Weltweit ist die Entwicklung ähnlich, wie wissenschaftliche Studien zeigen. Multinationale Unternehmen (MNU) haben davon die größten Vorteile. Einfacher als kleine Firmen können sie Standorte länderübergreifend verlagern, auch spielen immaterielle Werte wie Patente bei ihnen eine größere Rolle.
Was ist fair?
Im Fall Bayer aber scheint Deutschland trotzdem vom Status Quo zu profitieren. In diesem einen Punkt sind sich die Studienautoren und der Konzern zumindest grundsätzlich einig. Denn obwohl Bayer in Deutschland nur einen geringen Teil seines weltweiten Umsatzes macht (rund sechs Prozent), zahlt es hierzulande den Großteil seiner Unternehmenssteuern - laut Konzern "durchschnittlich mehr als 50 Prozent", laut Studie sogar "fast 60 Prozent".
Das "beschreibt die herausragende Bedeutung Deutschlands für die Bayer AG eindrücklich", schreibt ein Konzernsprecher per Email an die DW.
Europa-Politiker Giegold findet mit Blick auf den europäischen Binnenmarkt weniger Grund zum Jubeln.
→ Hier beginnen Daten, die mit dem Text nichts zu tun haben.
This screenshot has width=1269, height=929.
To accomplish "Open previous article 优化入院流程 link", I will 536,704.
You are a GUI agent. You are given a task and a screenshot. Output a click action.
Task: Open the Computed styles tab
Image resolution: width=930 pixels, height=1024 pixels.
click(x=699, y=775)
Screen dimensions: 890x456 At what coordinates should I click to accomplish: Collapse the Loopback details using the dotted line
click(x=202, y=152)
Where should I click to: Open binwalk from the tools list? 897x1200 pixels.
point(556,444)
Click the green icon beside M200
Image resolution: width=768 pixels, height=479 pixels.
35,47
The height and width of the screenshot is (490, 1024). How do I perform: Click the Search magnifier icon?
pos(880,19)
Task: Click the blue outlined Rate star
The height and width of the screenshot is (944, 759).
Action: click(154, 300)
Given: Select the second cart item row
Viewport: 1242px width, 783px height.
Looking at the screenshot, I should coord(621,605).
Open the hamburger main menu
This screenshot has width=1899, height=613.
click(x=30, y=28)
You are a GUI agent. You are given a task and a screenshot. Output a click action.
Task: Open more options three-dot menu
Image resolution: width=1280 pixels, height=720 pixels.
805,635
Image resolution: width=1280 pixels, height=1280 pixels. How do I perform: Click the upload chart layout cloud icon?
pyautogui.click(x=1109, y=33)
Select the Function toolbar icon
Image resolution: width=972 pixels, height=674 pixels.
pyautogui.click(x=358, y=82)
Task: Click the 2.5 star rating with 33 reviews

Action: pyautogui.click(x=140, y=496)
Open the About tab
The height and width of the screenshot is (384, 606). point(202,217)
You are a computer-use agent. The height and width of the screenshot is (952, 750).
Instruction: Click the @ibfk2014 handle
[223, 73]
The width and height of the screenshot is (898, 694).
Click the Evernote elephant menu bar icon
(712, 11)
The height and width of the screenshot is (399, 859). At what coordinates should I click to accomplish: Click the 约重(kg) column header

Er plädiert deshalb für eine einheitliche Unternehmensbesteuerung in der EU ein, "mit gemeinsamen Steuersätzen und gemeinsamen Regeln".
Einzelne deutsche Firmen mögen dann mehr Steuern in anderen EU-Ländern zahlen, gleichzeitig aber würde die Steuervermeidung zurückgehen und das System insgesamt fairer, auch für kleinere Firmen. "Unterm Strich wird das für Deutschland gut ausgehen", so Giegold.
Die Bundesregierung hat bei gemeinsamen europäischen Steuerplänen bisher immer gebremst. Sie hofft auf konkrete Standards in einem größeren Rahmen, etwa der OECD oder der G20, wo das Thema seit Jahren diskutiert wird.